Hi all, I now consider myself to be an old hand at this DID business but am still learning. One of the issues of having only my T aware of the diagnosis is that I only have one other set of eyes to see my DID through.
This has now changed as i have a support worker coming to see me. She came last week and mentioned that at lunchtime she thought i might have switched but she wasn’t sure. She then commented that i must know my DID well by now, so what did i think?
Well....good question. I remembered it and i remembered feeling different, but not that different. I knew i was being stroppy and i did think to myself that i was feeling less scared and teenager like but it didn’t occur to me that i had switched.
I have classed switching, for me, as when i lose time because someone else came out and i disappeared, or when a really strong one comes out and i am fully aware but also aware i am in passenger seat with limited control (if any) of what is happening. There are also times where it’s a bit more in the middle.

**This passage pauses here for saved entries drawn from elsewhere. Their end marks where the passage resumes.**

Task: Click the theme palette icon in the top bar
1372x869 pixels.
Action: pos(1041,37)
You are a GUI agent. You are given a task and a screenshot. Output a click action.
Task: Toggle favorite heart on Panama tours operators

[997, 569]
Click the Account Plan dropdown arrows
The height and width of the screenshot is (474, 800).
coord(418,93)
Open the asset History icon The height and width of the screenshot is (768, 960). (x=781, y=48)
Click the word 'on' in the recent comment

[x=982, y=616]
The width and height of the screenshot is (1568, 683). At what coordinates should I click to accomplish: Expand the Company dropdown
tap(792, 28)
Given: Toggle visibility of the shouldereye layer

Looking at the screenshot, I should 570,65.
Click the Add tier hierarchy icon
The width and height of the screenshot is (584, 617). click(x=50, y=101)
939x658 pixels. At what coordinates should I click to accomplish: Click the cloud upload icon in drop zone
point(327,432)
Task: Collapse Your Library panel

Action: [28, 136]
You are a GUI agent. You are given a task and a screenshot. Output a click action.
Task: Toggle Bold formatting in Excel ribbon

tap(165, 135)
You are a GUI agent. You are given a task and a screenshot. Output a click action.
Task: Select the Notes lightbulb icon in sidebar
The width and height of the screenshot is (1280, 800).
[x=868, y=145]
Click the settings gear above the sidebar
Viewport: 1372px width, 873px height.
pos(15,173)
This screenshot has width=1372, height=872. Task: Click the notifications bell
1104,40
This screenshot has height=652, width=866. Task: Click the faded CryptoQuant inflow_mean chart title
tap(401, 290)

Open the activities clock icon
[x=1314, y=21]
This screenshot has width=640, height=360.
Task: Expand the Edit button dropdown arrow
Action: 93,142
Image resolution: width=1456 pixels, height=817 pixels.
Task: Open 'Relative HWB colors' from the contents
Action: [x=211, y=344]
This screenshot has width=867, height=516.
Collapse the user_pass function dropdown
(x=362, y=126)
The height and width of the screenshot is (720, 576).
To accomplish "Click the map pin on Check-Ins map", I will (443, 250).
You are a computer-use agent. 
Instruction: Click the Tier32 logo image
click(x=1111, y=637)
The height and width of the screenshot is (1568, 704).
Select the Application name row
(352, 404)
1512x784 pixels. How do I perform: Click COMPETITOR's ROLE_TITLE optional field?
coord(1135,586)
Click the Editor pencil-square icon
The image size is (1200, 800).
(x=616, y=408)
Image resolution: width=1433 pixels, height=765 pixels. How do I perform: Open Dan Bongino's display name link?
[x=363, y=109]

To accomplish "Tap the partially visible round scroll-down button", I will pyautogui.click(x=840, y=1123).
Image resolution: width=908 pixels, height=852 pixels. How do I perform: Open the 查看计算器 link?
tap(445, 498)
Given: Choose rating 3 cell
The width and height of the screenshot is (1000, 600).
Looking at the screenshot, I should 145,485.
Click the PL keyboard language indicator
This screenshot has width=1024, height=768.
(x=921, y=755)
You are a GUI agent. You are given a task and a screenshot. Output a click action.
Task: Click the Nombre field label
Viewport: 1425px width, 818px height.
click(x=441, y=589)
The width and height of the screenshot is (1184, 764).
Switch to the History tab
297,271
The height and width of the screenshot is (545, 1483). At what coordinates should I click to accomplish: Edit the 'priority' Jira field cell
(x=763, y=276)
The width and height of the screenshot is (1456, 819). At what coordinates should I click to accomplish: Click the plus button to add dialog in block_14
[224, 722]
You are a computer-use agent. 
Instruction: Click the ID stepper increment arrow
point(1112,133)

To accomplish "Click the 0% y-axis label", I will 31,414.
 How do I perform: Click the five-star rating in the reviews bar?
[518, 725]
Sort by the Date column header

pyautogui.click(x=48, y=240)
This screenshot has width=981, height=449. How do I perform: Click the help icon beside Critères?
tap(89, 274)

The occasion observed with the support worker doesn’t fit into these categories. I thought it was me, but definitely feeling different. It happens at work sometimes when my work part feels she has got diverted and becomes silly and tells inappropriate jokes or makes disclosures which she wouldn’t ordinarily have done. Again, she feels different but feels its her.
Any thoughts on if this is switching or if its just a healthy show of a different side of me, like other people without DID do?